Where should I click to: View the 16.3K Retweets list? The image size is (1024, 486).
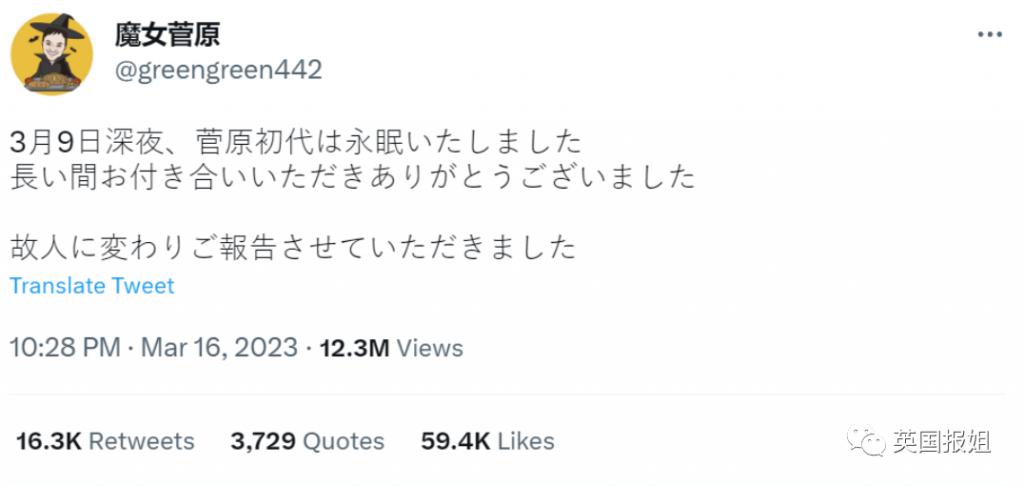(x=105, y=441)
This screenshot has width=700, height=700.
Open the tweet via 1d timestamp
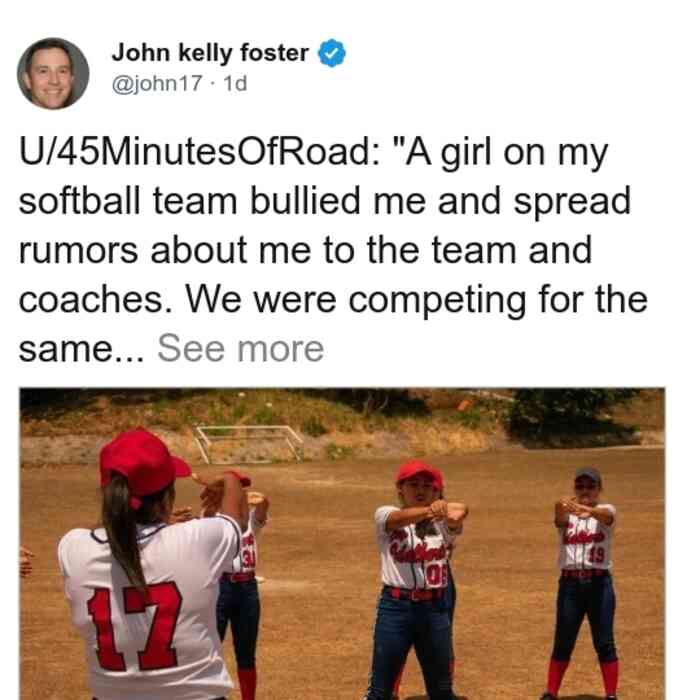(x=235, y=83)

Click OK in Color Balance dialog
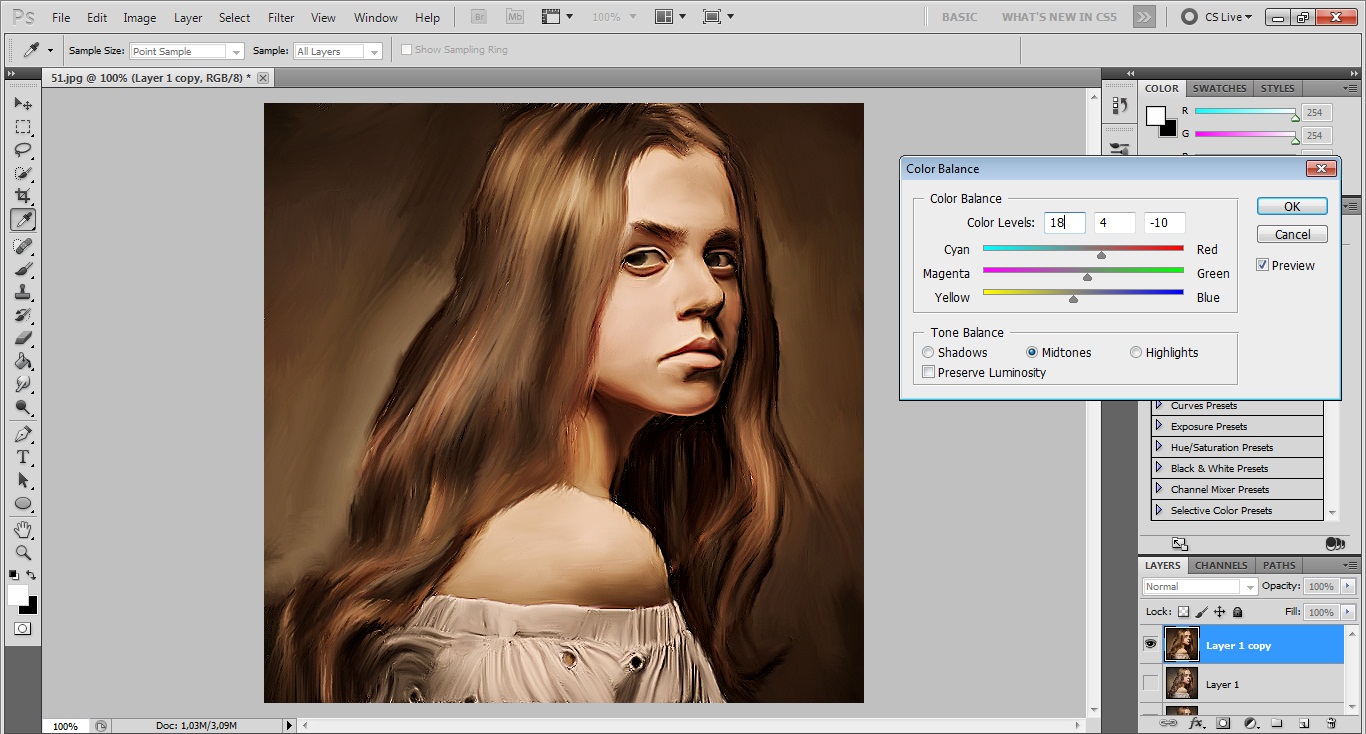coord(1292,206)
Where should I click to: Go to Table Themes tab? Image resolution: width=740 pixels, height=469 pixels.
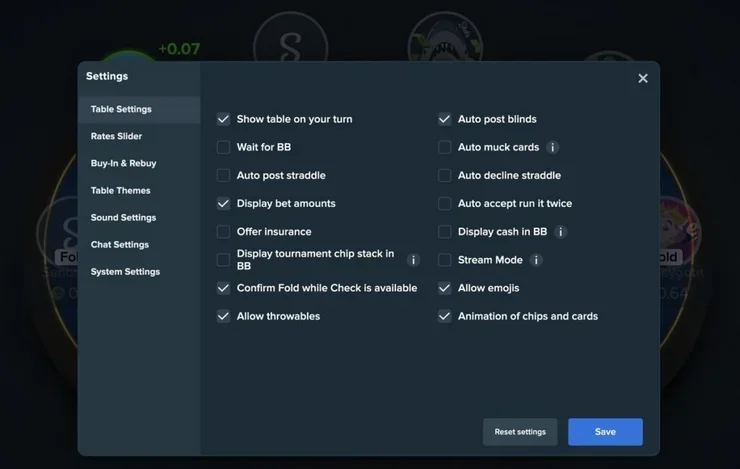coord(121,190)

______________________________

Reproduce the text lines of all the records above word for word, omitting the pictures.

Where should I click to: View the 16.3K Retweets list? The image size is (1024, 486).
(x=105, y=441)
This screenshot has width=700, height=700.
Open the tweet via 1d timestamp
(x=235, y=83)

Click OK in Color Balance dialog
coord(1292,206)
Where should I click to: Go to Table Themes tab? Image resolution: width=740 pixels, height=469 pixels.
coord(121,190)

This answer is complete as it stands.